--- DOCUMENT TEXT ---
+ + +
VR: Road to nowhere…

Last time we looked at virtual payments or vCommerce. In this blog, we will look at the travel industry and how it can use virtual reality to take us on a virtual vacation.

Travel broadens the mind and takes us to places we can only dream about. That’s the beauty of our world: everywhere is different. There are so many different cultures, landscapes and ways of thinking.

Unfortunately, most of us cannot afford to travel all year round. Especially for an average income family, who have children and homes to take care of before they even think of discovering another part of the world.

VR could provide an alternative to actually going somewhere on holiday. As VR become increasingly sophisticated, it may be that we can soon travel to many exotic places without having to be there physically. But how can this benefit us?

Try before you buy

It’s now common to try before you buy. You try the free samples at a supermarket, you test drive a car. This could be the same for a holiday. Rather than poring over brochures for weeks on end, travel agencies could offer people a first-hand virtual experience of what to expect when they go to certain countries.
+ + +
--- TASKS TO CARRY OUT ---
A: Duplicate the part of the virtual travel blog post that begins with "Last time we" and ends with "ways of thinking.".
B: Pick out each line of the records that contains the string "perform", matching case exactly.

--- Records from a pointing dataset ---
+ + +
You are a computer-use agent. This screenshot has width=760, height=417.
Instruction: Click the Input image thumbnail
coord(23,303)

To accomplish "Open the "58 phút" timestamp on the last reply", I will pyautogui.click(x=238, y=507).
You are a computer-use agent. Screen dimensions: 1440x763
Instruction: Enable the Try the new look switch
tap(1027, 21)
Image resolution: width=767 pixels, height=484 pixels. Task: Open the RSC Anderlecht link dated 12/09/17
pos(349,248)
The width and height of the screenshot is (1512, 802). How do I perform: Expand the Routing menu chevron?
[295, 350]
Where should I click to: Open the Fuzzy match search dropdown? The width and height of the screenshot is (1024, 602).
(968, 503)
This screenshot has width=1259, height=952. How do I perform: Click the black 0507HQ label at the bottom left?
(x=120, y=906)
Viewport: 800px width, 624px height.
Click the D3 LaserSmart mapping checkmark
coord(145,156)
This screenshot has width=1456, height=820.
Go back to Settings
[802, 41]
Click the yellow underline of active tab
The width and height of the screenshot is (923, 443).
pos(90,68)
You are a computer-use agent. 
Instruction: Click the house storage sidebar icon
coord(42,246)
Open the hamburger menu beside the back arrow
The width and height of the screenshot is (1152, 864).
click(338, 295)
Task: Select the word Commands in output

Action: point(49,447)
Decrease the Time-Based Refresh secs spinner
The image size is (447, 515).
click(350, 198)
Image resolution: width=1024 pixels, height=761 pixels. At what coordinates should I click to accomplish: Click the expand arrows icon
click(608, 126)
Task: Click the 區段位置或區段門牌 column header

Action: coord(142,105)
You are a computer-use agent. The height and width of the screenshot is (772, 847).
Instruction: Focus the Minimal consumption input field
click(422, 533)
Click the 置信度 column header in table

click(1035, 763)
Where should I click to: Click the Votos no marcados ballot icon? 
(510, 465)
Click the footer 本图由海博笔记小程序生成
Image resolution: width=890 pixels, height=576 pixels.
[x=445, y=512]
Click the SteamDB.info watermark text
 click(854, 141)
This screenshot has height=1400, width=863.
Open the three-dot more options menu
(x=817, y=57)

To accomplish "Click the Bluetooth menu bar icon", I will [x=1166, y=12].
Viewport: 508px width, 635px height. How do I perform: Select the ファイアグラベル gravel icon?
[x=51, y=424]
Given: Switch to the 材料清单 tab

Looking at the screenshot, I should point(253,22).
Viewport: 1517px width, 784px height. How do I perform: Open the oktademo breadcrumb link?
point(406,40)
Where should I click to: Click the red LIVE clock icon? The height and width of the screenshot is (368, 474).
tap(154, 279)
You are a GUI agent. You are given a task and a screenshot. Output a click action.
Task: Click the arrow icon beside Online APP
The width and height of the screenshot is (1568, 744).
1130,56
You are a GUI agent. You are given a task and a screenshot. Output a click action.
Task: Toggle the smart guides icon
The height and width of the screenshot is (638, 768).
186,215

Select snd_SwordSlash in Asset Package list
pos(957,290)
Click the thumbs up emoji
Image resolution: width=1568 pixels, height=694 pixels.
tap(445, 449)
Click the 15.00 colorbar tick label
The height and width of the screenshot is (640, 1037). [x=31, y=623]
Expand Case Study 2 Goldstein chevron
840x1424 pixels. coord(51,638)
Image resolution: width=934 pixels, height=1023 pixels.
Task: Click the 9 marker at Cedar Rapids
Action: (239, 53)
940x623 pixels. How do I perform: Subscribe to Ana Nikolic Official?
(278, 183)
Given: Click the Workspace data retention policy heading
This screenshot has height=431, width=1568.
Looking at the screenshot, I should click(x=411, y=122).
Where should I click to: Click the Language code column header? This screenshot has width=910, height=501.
+ + +
--- SOLUTION SET ---
A:
Last time we looked at virtual payments or vCommerce. In this blog, we will look at the travel industry and how it can use virtual reality to take us on a virtual vacation.

Travel broadens the mind and takes us to places we can only dream about. That’s the beauty of our world: everywhere is different. There are so many different cultures, landscapes and ways of thinking.

B:
The width and height of the screenshot is (1512, 802). How do I perform: Expand the Routing menu chevron?
This screenshot has width=1259, height=952. How do I perform: Click the black 0507HQ label at the bottom left?
Viewport: 508px width, 635px height. How do I perform: Select the ファイアグラベル gravel icon?
Viewport: 1517px width, 784px height. How do I perform: Open the oktademo breadcrumb link?
940x623 pixels. How do I perform: Subscribe to Ana Nikolic Official?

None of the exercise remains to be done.